As últimas 20 edições de La Liga tiveram Real Madrid ou Barcelona
como campeões e vice-campeões. Nessas duas décadas, o título só não ficou com
um dos dois gigantes em 1996, último título do Atlético de Madrid, 2000,
primeira e única conquista do Deportivo La Coruña, 2002 e 2004, quando a
primazia coube ao Valencia. Nesse período, a pior colocação da dupla foi o
sexto lugar do Barcelona em 2003. Indubitavelmente, seus torcedores não têm
grandes motivos para se queixarem da vida. No outro lado do oceano atlântico,
mais precisamente no Brasil, as coisas não funcionam assim.
Talvez por (ainda) não haver um abismo
financeiro como ocorre na Espanha, talvez pela atávica falta de planejamento dos
cartolas locais ou, simplesmente, pela distribuição geográfica de nossos centros
do futebol, o fato é que nenhum clube brasileiro consegue estabelecer uma
supremacia que dure muitos anos.
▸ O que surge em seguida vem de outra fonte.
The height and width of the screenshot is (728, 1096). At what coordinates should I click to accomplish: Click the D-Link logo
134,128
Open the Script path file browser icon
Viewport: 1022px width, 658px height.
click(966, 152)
Do fantástico São Paulo de Telê Santana do
início dos anos 1990 ao atual Corinthians de Tite, não houve uma equipe capaz
de dominar o País por mais de três, quatro anos. Isso é, ao mesmo tempo, nossa
maior virtude e maior fraqueza.
Virtude por apresentar um campeonato
com alta dose de imprevisibilidade e emoção. O campeão de hoje pode lutar pelo
rebaixamento amanhã, enquanto o rebaixado de ontem pode chegar ao topo pouco
tempo depois. E fraqueza pela quase que total ausência de projetos esportivos
consistentes que sejam capazes de se sustentar em longo prazo. No Brasil, quem
carrega seu próprio projeto esportivo na bagagem é o técnico. É ele quem traz a
filosofia de jogo que muitas vezes está “contaminada” pelo medo de perder seu
cargo após três derrotas seguidas. Não são raros os casos de clubes que demitem
um técnico de determinado estilo e contratam outro com ideias totalmente
diferentes na sequência.
Nesse cenário, é curioso observar
torcedores que outrora despejavam gozações sobre os rivais agora fazendo as
contas para ver se o seu time foge da degola. O futebol brasileiro é cíclico em
seu DNA. Exatamente por isso, os sacanas deste momento podem ser os zoados de
amanhã. A arrogância de um instante pode ser punida pouco tempo depois. Para
isso, basta que seus amigos tenham boa memória.